A nota triste de ontem foi o falecimento de Santuza Cambraia Naves, pesquisadora pioneira e importante referência nos estudos sobre música popular brasileira. Para não ficar o "Triste som do silêncio" (RHBN), pensei nessa pequena nota de homenagem, certo de que muitos acordes ainda se farão no diálogo entre as pesquisas que virão e a obra dela, trilha que atravessa  palavras/sonoridades-chave para entender a canção e o Brasil. Não farei balanço exaustivo, que outros certamente poderão fazer melhor, mas senti tocar essa "notinha", aqui do lugar de quem pode notar a contribuição intelectual e o alcance do trabalho de Santuza. Faço apenas esse registro pessoal, sem maiores pretenções, modesto tributo. Foi durante o mestrado o primeiro contato, lendo O violão azul : modernismo e música popular (fruto da Tese dela), que posso dizer que ainda é o que mais "soa" para mim. Na dissertação as marcas desse contato ficaram em notas e passagens como a que contrasta tropicalismo e canção de protesto utilizando o conceito "estética do excesso", que me induziu a pensar numa "estética da escassez". A nota credita:
A expressão “estética do excesso” é usada por NAVES para ressaltar a capacidade inclusiva da cultura brasileira, que ela destaca no modernismo de 22 e no movimento tropicalista. NAVES, Santuza Cambraia. op. cit., p. 219.

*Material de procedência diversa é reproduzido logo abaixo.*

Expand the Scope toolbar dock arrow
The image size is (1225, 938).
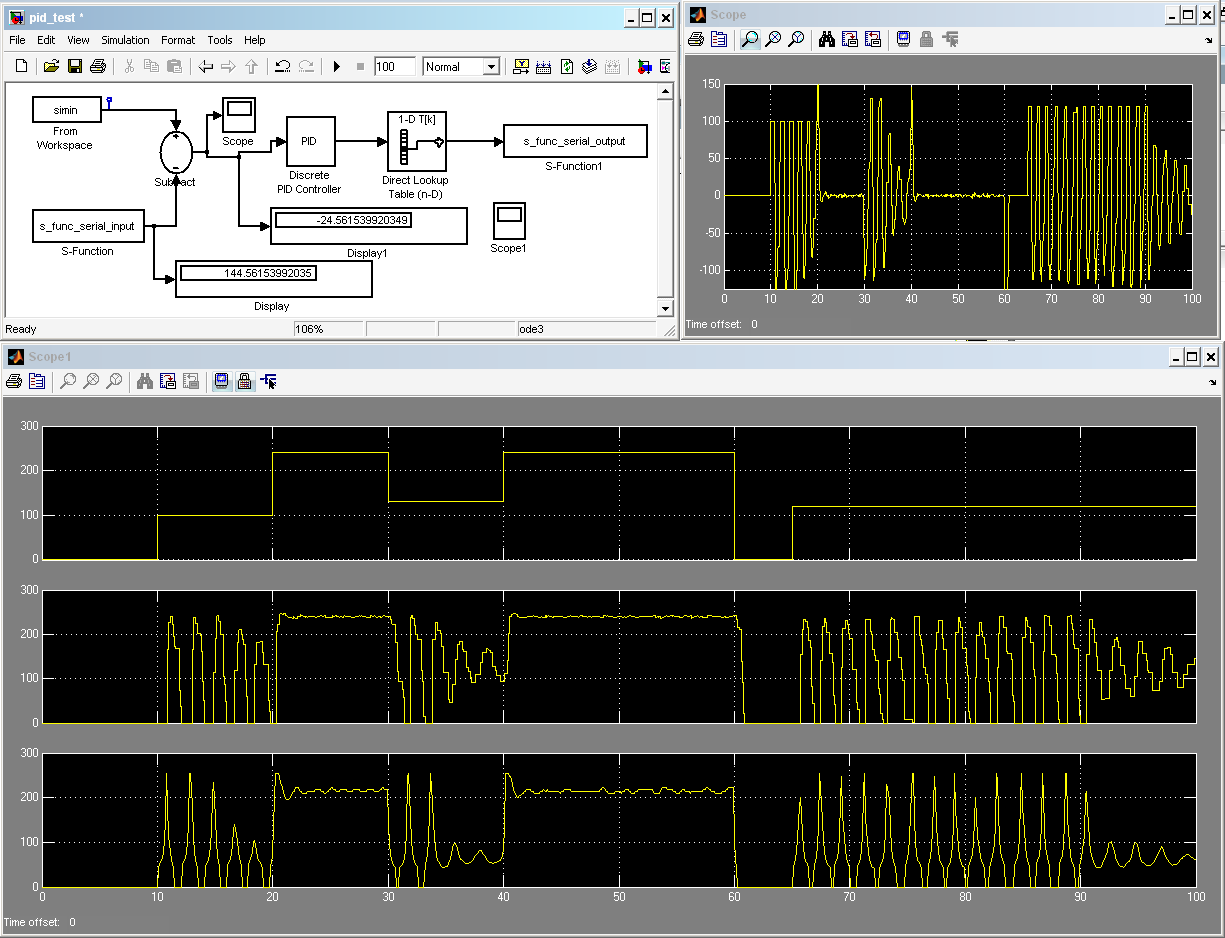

Vinha (e continuo) refletindo muito na encruzilhada entre ruptura e tradição, procedimentos de mistura, hibridação, e lá estava a Santuza discutindo o contraste entre engenheiro e bricoleur, contenção e excesso (vale ler esse artigo), que me fez, junto com outras coisas, pensar um bocado, me sentir provocado. Daí saiu, muito apoiado no Garcia Canclini, a ideia de que a crítica poderia ter instalado um "paradigma antropofágico" na cultura brasileira, descartando outras formas de hibridação (como eu propunha tratar o caso do Clube da Esquina). Ali foi só uma especulação (que me rendeu bons comentários da banca rsrsrs), mas que ilustra bem como é valioso e estimulante para um pesquisador iniciante debater ideias de um trabalho tão consistente. Acabou que por essa picada aberta só pude enveredar no doutorado, aprofundando mais o diálogo com a antropologia, mas confesso que não vejo nem de longe como assunto encerrado. Muita reflexão e pesquisa ainda a ser feita, por muita gente, e com certeza a contribuição de Santuza vai se fazer presente. Porque além de livros e artigos relevantes tratando de compositores como Caetano Veloso ou Noel Rosa, produziu trabalhos que são boas introduções e serão indispensáveis fontes de consulta, como Da bossa nova à Tropicália, e A MPB em discussão — entrevistas (organizadora junto com Frederico Coelho e Tatiana Bacal), livro que me permitiu notar algo de inusitado em relação a entrevistas de músicos populares, que era o modo como se repetiam as respostas quase que ipsis literis num lapso de 30, 40 anos (pois eu trabalhava com as entrevistas do Pasquim, por exemplo). Usei isso no capítulo que trabalhava com os relatos biográficos sobre a formação dos músicos populares, usando esses elementos recorrentes como eixos para a análise. Por isso essa notinha só, que soe: obrigado Santuza Cambraia Naves.